Documento de origen:
▶

No sería hasta pasados siete años, en 1875 cuando Marcelino Sanz de Sautuola se dispusiera a realizar una primera incursión en la que entonces se conocía como cueva de Juan Mortero y posteriormente de Altamira, nombre tomado de un prado inmediato en el que se encuentra.

Al entrar en ella a través de los arbustos que la protegían vio que aquella disponía de un amplio vestíbulo y de una galería, sin apenas ramificaciones, de la que posteriormente se calcularía que poseía unos dos cientos setenta metros de longitud en total. No le llamó la atención nada en especial, salvo unas líneas de color negro que observó en algunas de las paredes, por lo que abandonaría la misma sin querer darle mayor importancia.

Tras su visita a la Exposición Universal de París de 1878, Sanz de Sautuola regresaba impresionado por las colecciones de objetos prehistóricos que allí había visto expuestos, decidiendo explorar a conciencia todas las cuevas de la zona que le fuera posible. De esta forma, una mañana de noviembre de 1879, acompañado por su hija de ocho años, María Justina (quien años más tarde sería madre de Emilio Botín Sanz de Sautuola), con el convencimiento de encontrar restos arqueológicos de interés, sobre todo objetos tallados, se adentraba en la de Altamira, decidido a recorrer la galería entera.

Estando abstraído prestando mayor atención mirando el suelo por el que avanza no se percata de un detalle, que a la niña no se le escapa, al observar con curiosidad en el techo de la misma una serie de dibujos y grabados realistas que llamaron su atención;

—“¡Mira papá, bueyes!”—

Marcelino y su hija son los primeros en contemplar unas pinturas rupestres de más de 18.000 años de antigüedad que cubrían las paredes y la bóveda de la cueva. Bisontes, caballos, cabras, ciervos, pintados de colores ocres naturales, algunos en un vivo color rojo contorneados en negro.

Al año siguiente publicaba un ensayo titulado, —“Breves apuntes sobre algunos objetos prehistóricos de la provincia de Santander”—, detallando con precisión la estructura de toda la cueva de Altamira, señalando que por la abundancia de restos fósiles de animales encontrados, bien podría deducirse que aquellos habrían servido de alimento a un más que nutrido grupo de personas que la habitaron, pasando a describir las pinturas descubiertas y atreviéndose a afirmar que aquellas sin ningún género de duda “pertenecían a la época del Paleolítico”.

◀

Datos en estudio:

▶

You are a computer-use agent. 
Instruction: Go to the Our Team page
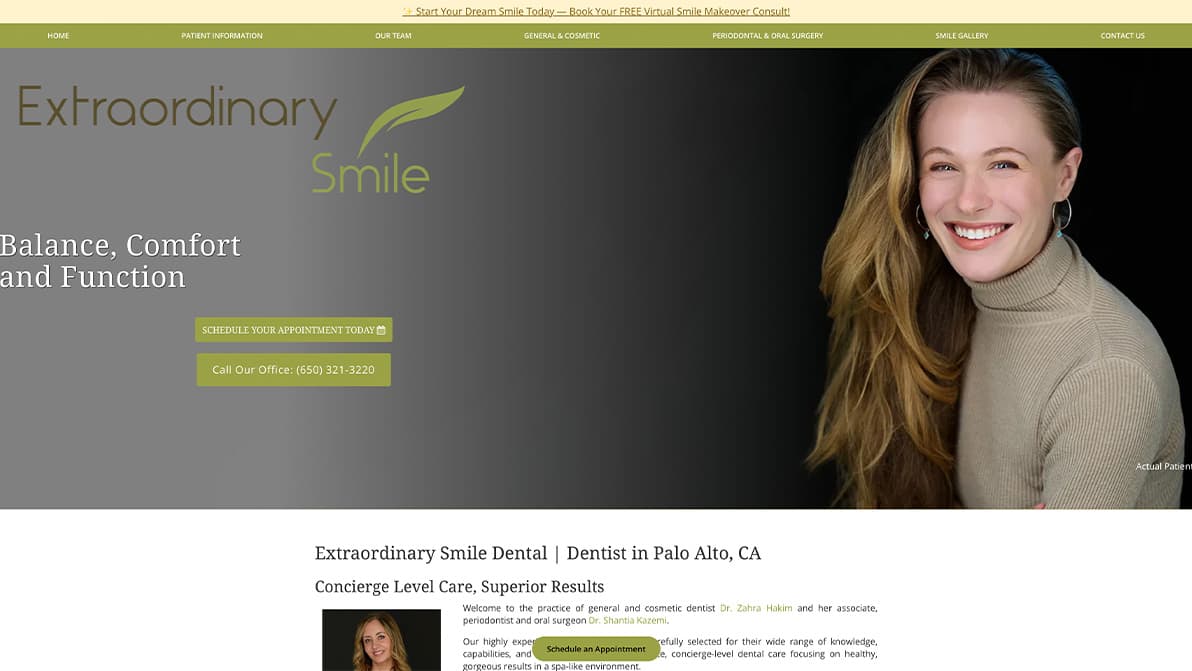click(393, 36)
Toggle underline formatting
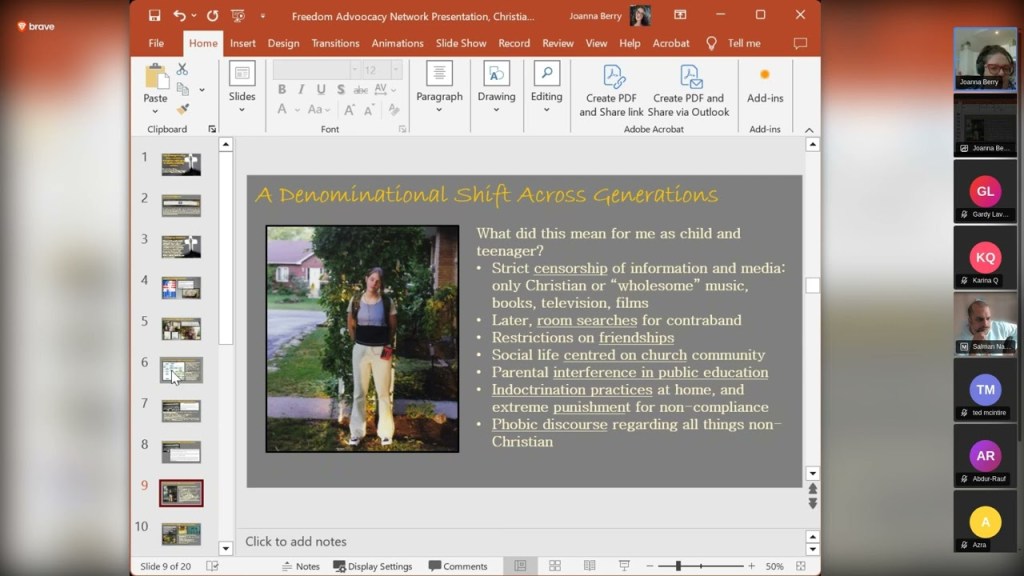Viewport: 1024px width, 576px height. (x=321, y=89)
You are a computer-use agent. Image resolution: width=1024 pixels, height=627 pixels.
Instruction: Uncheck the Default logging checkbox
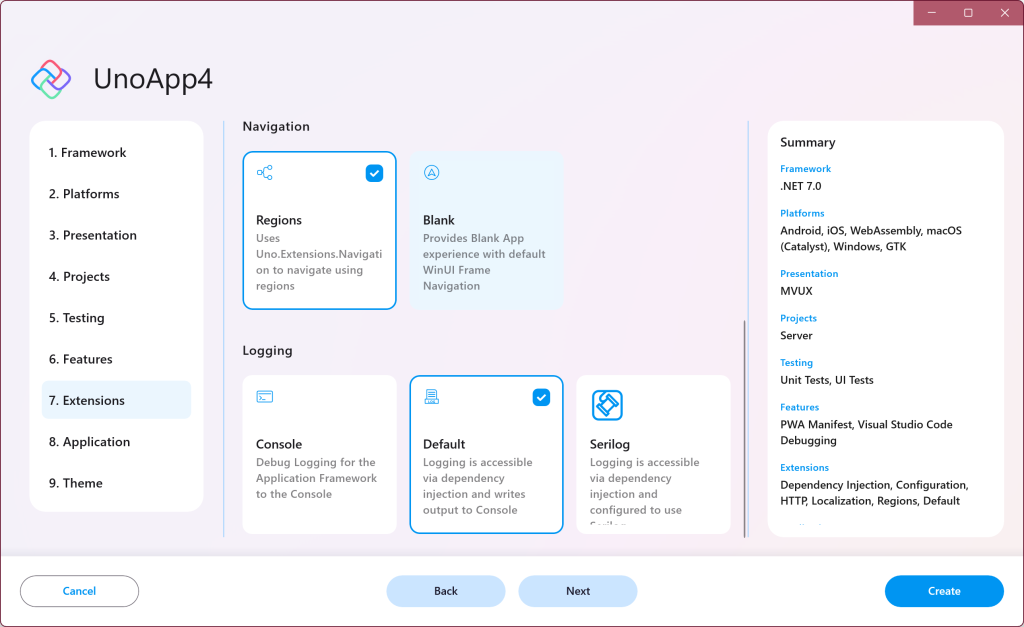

◀

Objetivo de la tarea: Enumera todos los animales que, según el documento de origen sobre la cueva de Altamira, aparecen "pintados de colores ocres naturales".

Respuesta escrita: Bisontes, caballos, cabras y ciervos.